Both Transsion and Xiaomi have been able to offer smartphones that are cheaper than their rivals, thanks to lower labour costs and economies of scale in China, where they produce most of their devices. A BusinessDay market research found Transsion’s devices among the cheapest in markets across Lagos, Nigeria.

The success of these Chinese brands reflects a broader trend of China’s increasing influence and investment in Africa, especially in the technology sector. China has been building infrastructure, providing loans, and supporting innovation and entrepreneurship in the continent, as part of its Belt and Road Initiative. China is also the largest trading partner and creditor of Africa, with bilateral trade reaching $208 billion in 2021, according to the China-Africa Research Initiative at Johns Hopkins University.
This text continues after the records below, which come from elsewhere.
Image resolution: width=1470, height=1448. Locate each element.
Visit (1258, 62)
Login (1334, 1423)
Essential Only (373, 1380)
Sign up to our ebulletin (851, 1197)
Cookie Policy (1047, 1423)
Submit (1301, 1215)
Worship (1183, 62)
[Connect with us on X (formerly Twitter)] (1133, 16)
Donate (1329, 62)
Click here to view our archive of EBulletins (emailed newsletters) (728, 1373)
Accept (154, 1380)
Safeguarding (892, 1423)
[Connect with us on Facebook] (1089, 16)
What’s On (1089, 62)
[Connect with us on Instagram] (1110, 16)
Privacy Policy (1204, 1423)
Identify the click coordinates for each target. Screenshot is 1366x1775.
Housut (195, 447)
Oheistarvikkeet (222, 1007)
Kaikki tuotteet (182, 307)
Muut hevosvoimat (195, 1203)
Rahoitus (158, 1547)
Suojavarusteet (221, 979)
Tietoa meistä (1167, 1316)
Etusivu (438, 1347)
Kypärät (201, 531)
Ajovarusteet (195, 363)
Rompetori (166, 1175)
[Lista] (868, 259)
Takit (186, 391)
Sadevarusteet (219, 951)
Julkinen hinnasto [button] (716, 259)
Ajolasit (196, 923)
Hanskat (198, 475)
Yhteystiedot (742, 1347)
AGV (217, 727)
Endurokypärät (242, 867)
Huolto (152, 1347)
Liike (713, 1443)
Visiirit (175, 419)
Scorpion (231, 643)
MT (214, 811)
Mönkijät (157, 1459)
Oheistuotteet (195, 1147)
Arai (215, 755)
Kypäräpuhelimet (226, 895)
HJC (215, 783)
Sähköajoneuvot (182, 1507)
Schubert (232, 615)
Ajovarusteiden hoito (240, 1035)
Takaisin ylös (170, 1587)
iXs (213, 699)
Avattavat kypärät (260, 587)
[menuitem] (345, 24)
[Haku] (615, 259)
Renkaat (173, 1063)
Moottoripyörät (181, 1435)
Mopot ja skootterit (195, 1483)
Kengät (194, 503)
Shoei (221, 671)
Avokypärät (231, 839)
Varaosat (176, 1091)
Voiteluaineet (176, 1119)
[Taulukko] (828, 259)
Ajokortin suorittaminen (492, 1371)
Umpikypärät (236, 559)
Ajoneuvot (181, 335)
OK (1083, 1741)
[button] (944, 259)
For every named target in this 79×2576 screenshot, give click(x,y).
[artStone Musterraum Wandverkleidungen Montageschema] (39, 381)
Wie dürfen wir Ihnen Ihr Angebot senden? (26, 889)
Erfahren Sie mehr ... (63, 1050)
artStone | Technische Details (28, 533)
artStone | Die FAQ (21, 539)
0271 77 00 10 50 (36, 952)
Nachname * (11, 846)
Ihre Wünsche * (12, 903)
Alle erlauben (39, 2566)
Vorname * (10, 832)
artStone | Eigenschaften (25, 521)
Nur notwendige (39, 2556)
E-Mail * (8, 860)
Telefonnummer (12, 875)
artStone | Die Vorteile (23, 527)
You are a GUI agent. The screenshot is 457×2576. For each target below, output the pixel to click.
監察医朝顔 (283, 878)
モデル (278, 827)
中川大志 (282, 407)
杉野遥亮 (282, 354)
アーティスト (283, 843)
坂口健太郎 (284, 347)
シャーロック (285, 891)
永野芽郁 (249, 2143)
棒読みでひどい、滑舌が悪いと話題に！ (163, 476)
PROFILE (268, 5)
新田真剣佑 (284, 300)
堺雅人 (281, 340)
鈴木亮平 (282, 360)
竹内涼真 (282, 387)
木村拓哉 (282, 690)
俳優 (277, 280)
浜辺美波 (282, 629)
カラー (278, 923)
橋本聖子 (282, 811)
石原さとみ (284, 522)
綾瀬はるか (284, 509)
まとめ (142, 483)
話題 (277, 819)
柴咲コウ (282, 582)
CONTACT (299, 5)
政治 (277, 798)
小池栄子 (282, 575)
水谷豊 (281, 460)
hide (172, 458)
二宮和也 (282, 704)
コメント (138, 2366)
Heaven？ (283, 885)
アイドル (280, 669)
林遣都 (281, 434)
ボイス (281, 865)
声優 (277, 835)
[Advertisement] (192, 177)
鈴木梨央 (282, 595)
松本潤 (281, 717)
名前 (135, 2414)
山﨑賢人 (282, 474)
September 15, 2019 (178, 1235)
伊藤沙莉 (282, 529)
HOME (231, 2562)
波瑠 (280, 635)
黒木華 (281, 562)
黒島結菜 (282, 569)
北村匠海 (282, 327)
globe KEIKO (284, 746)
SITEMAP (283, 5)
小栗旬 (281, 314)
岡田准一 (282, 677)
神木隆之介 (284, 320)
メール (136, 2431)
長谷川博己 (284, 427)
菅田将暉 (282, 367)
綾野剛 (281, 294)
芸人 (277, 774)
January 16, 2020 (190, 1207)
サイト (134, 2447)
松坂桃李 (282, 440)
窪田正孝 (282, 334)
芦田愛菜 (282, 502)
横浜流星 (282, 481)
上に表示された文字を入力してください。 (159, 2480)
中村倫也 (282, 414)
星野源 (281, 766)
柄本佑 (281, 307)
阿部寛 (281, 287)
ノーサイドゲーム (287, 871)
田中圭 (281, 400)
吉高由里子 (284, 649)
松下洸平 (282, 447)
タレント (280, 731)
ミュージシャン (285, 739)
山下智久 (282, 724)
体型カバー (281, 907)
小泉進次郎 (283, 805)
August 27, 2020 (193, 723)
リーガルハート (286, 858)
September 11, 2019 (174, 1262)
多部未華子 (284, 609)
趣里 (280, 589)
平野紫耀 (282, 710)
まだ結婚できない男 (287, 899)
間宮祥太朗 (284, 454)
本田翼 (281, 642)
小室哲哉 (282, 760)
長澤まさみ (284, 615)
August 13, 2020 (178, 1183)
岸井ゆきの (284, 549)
However, Chinese smartphone vendors also face some challenges and risks in the African market. One is the competition from other brands, such as Samsung, which ranked second in Africa in the second quarter of 2023, according to IDC. Samsung has been trying to regain its market share by launching new models and offering discounts and promotions. Another challenge is the regulatory and political uncertainty in some African countries, which could affect the business environment and consumer confidence. For example, Nigeria recently banned Twitter, a popular social media platform, over alleged national security concerns.

Despite these hurdles, the outlook for the smartphone market in Africa remains positive, as more people switch from feature phones to smartphones, and as internet penetration and digital services grow. IDC predicts that the smartphone market in Africa will recover further in 2024, although it will not surpass the level of 2021, which was a peak year. The Chinese smartphone vendors, with their low prices and high quality, are well-positioned to take advantage of this opportunity and expand their customer base and brand loyalty in Africa.